= Peter Gordon Martin =

Australian geneticist (1923–1994)

Peter Gordon Martin (20 June 1923 – 15 December 1994) was an Australian geneticist and botanist, as well as a naval officer. He completed his BSc and PhD at the University of Adelaide, where was appointed lecturer and professor. Martin's work, influenced by the theory of continental drift, showed a genetic connection of South American and Australian marsupials to a Gondwanan common origin. He was awarded several academic awards and distinctions.

== Early life ==
Born in North Adelaide, Australia, Martin was the only son of Annie Violet De Rose and Stanley Gordon Martin. After he completed studies at Prince Alfred College in 1940, he joined Australian Permanent Naval Forces. As a sub-lieutenant, he participated in the invasion of Sicily (July 1943), and reaching the rank of lieutenant, he acted as second-in-command of HMAS Barwon and HMAS Gladstone.
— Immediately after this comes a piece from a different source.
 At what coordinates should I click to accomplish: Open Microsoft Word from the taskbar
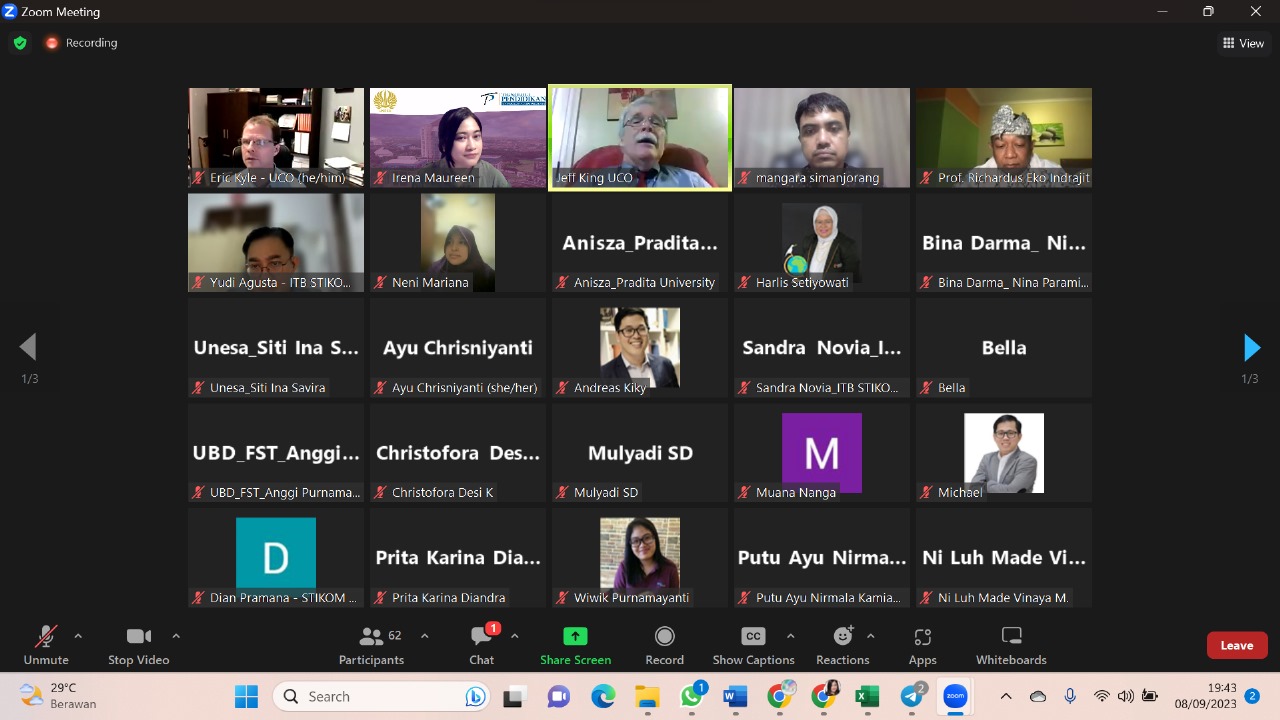pyautogui.click(x=736, y=696)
In 1943, Martin was present in Tokyo Bay for the surrender of Japanese forces.

== Education and research ==
Martin completed his BSc (1953) and PhD (1957) at the University of Adelaide, and he began as a lecturer there in 1956. In 1969, Martin attained the position of professor of botany. He was award the John Bagot (1949) and Ernest Ayers (1951) scholarships, a Gowrie Scholarship Trust Fund award (1950), and the Elsie Marion Cornish (1951) and William Culross (1955) prizes.

As a proponent of geophysicist Alfred Wegener's hypothesis of continental drift and its biogeographical consequences, he and his colleague, geneticist David Hayman, published, Mammalia I: Monotremata and Marsupialia, in 1974. This publication
...provided a clear account of changes in chromosomal morphology and number over evolutionary time, and indicated that Australian and South American marsupials had a common Gondwanan origin. Many of the scholars who subsequently helped to make Australia pre-eminent in the field of marsupial evolution were either taught or influenced by Martin or Hayman.
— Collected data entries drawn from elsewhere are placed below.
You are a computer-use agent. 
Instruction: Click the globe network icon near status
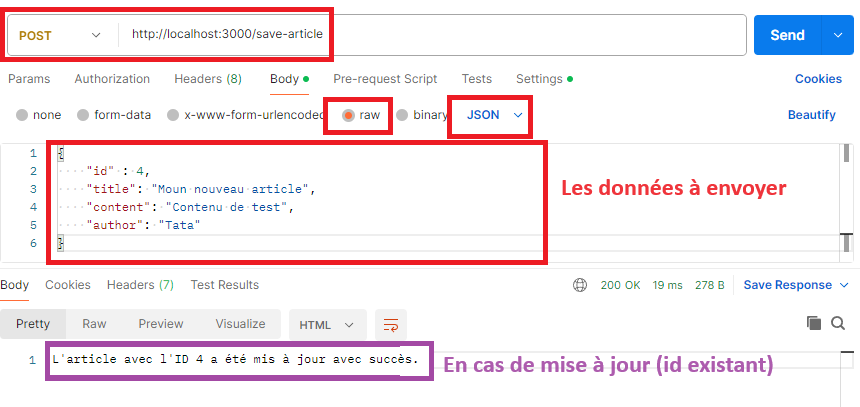pyautogui.click(x=580, y=285)

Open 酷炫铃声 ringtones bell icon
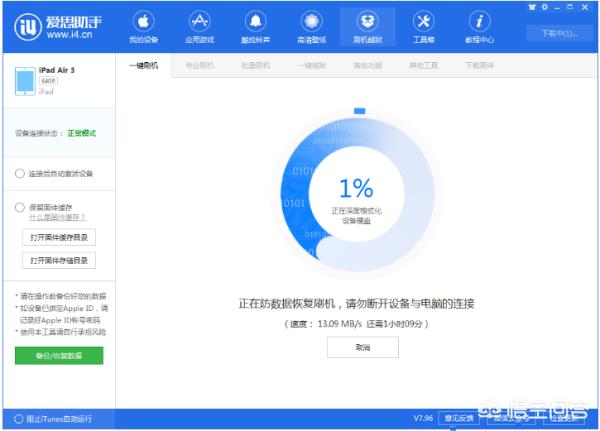(x=255, y=21)
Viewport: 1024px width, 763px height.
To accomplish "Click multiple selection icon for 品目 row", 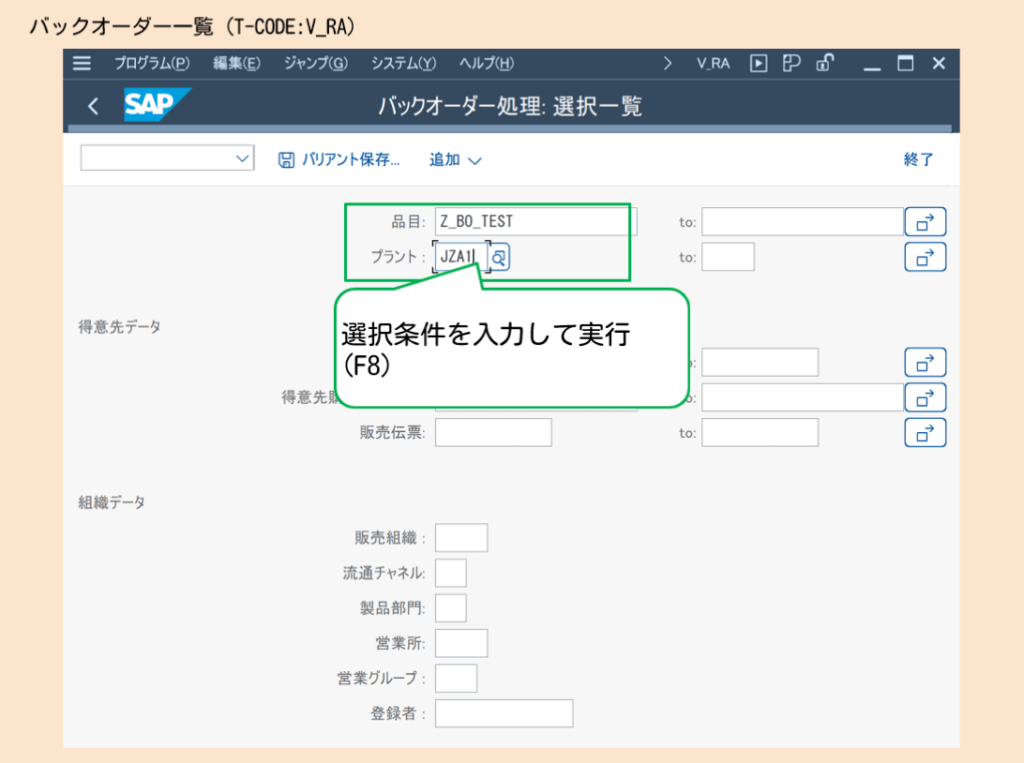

He retired in 1984 and was made professor emeritus the same year. The Peter Martin Prize for Excellence in Scientific Communication was established in his name. His work's significance continues,

Pete Martin was one of the most influential pioneers in the development of evolutionary studies using macromolecules [at the University of Adelaide]. His research included work on microbial genetics...marsupial chromosome structure and evolution and angiosperm phylogeny and biogeography using plant protein, RNA and DNA sequences. He was an early champion of evolutionary genetics, molecular phylogeny and continental drift.
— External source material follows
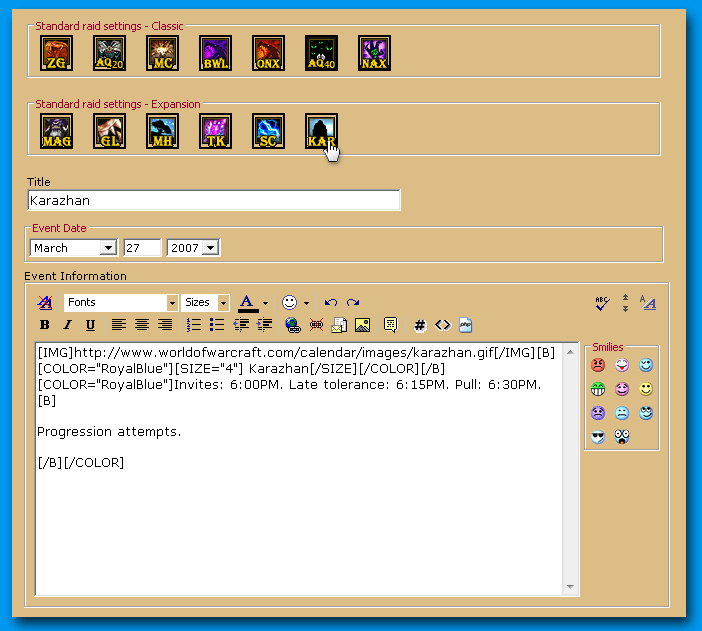Viewport: 702px width, 631px height.
Task: Pick the BWL raid preset icon
Action: pyautogui.click(x=216, y=53)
Though Martin died in 1994 from cancer, his final co-authored paper was published posthumously in 2000.

== Family ==
Martin was married to Beryl Laura Maud Thomas, a known Australian watercolourist. They had two children, Nicholas Gordon Martin, a geneticist and botanist, and Amanda Laura de Rose (Mandy) Martin, an Australian painter and print maker.

== Selected publications ==
Hayman, D. L., Martin, P. G. (1969). Cytogenetics of marsupials. In K. Benirschke (ed). Comparative Mammalian Cytogenetics (pp. 191-227). Springer-Verlag.

Hayman, D. L., Martin, P. G. (1974). Mammalia I: Monotremata and marsupialia. In B. John (ed). Animal Cyogenet. Berlin: Gebruder Borntraeger.